Sauf que le contenu de l’OL et l’inéxistance d’un contenu pour Arsenal amènent à s’interroger.

Arsenal n’a pas joué avec ses qualités.

Sauf qu’Arsenal n’a pas joué. Son milieu a été inexistant et, après la mésaventure lyonnaise en Ligue Europa, on ne peut pas imaginer une équipe anglaise ne pas utiliser son « fighting spirit », pour renverser la situation. Et c’est là où le pénalty accordé pourrait prendre tout son sens, confirmant que les arbitres sont définitivement des acteurs du jeu et de l’enjeu.

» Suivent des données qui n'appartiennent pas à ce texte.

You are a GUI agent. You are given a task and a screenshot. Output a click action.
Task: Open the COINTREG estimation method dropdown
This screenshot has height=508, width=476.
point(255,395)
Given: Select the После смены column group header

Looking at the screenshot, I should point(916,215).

Caldentey, vainqueur avec Barcelone, de trois coupes européennes, a appris que le FC Barcelona peut être meilleur que l’OL, ou tout du moins, à son niveau. La norvégienne Maanum ne peut pas rater, une seconde fois, ce qu’elle a raté. Russo, essentielle en quart contre le Real Madrid, avec un doublé et pas loin d’un triplé n’a pas tiré une fois et Beth Mead, n’est plus rien de ce qu’elle a été, en 2022, à l’Euro gagné par l’Angleterre.

Ces forces potentielles, si elles se réveillent, n’ont qu’un seul but à rattraper.

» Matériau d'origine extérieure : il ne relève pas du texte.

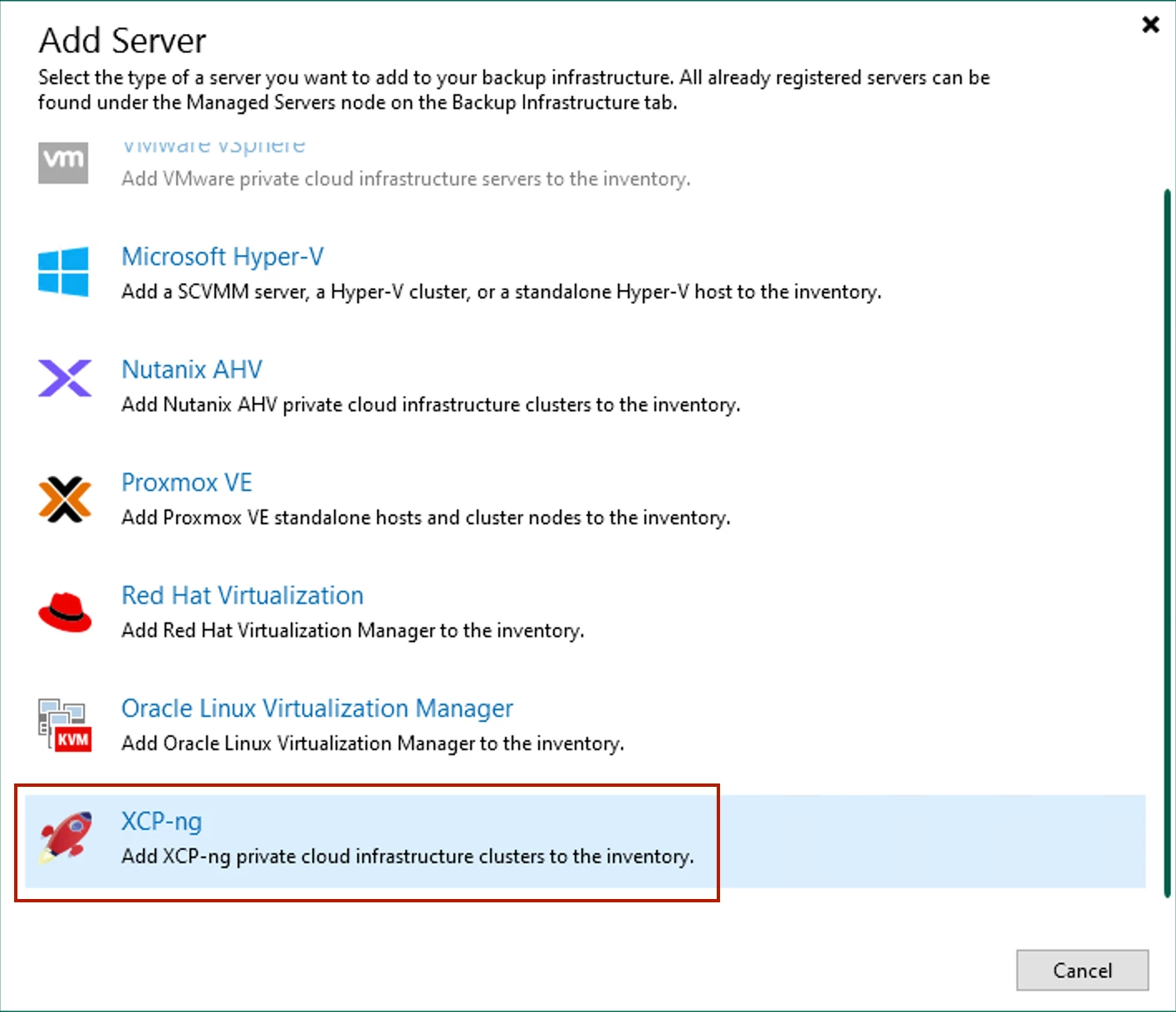Click the Nutanix AHV purple X icon
Viewport: 1176px width, 1012px height.
coord(64,378)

Ce qui est peu, d’autant que le coach lyonnais, l’australien Joe Montemurro, semble avoir toujours le coeur d’Arsenal (2017-2021), mettant en garde, dès la fin de la rencontre, sur la victoire finale. Un coach, un peu poète sur le banc quand d’autres, explosent à gauche et à droite.

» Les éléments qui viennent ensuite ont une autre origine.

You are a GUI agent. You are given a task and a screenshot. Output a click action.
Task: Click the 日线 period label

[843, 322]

Une défaite, lui coûterait sans discussion, sa place. Après une élimination en 1/16e de la Coupe de France, cela ferait deux objectifs en moins, avec l’inconnu d’un play-off pour le championnat. Michele Kang n’étant pas femme à conserver des collaborateurs qui envoie des messages consensuels, quand le foot féminin veut s’armer de forces.

Les contres ne seront pas suffisants

Il faudra que le jeu lyonnais ne soit pas que vif, ce qu’il montre aujourd’hui. Il y a eu trop peu d’occasions placées pour que les fans lyonnais, ne soient pas inquiets, dès lors que leurs attaquantes, aux qualités indéniables, soient pour cette fois à venir, un ton en-dessous.

On aimerait revoir une bien meilleure Lindsey Heaps, et une Tabitha Chawinga, plus utile et performante que dans ses appels, pleine vitesse, en profondeur. Des fois heureux, d’autres moins, comme toutes ces actions jouées sur le fil.

Le retour se jouera Dimanche à 15h00 pour Chelsea, à espérer renverser Barcelone, en prenant exemple sur la performance actuelle de Baltimore, quatre buts en l’espace d’un mois, dont deux avec l’équipe de France et le seul contre Barcelone. Chelsea, déjà auteur d’une remontée incroyable en quart, contre Manchester City (2-0/3-2), pourra-t-elle renouveler l’exploit face aux championnes d’europe actuelles ?

Si elles le font à 15h00. Lyon doit s’attendre à une tempête, voire un ouragan d’Arsenal sur-motivée à 18H00.

Pour Lyon, le retour se jouera à 18h00, et il faudra une meilleure Vanessa Gilles, démobilisée peut-être, par les discussions actuelles avec l’OL comme une Van de Donk, plus décisive quand le jeu le demande.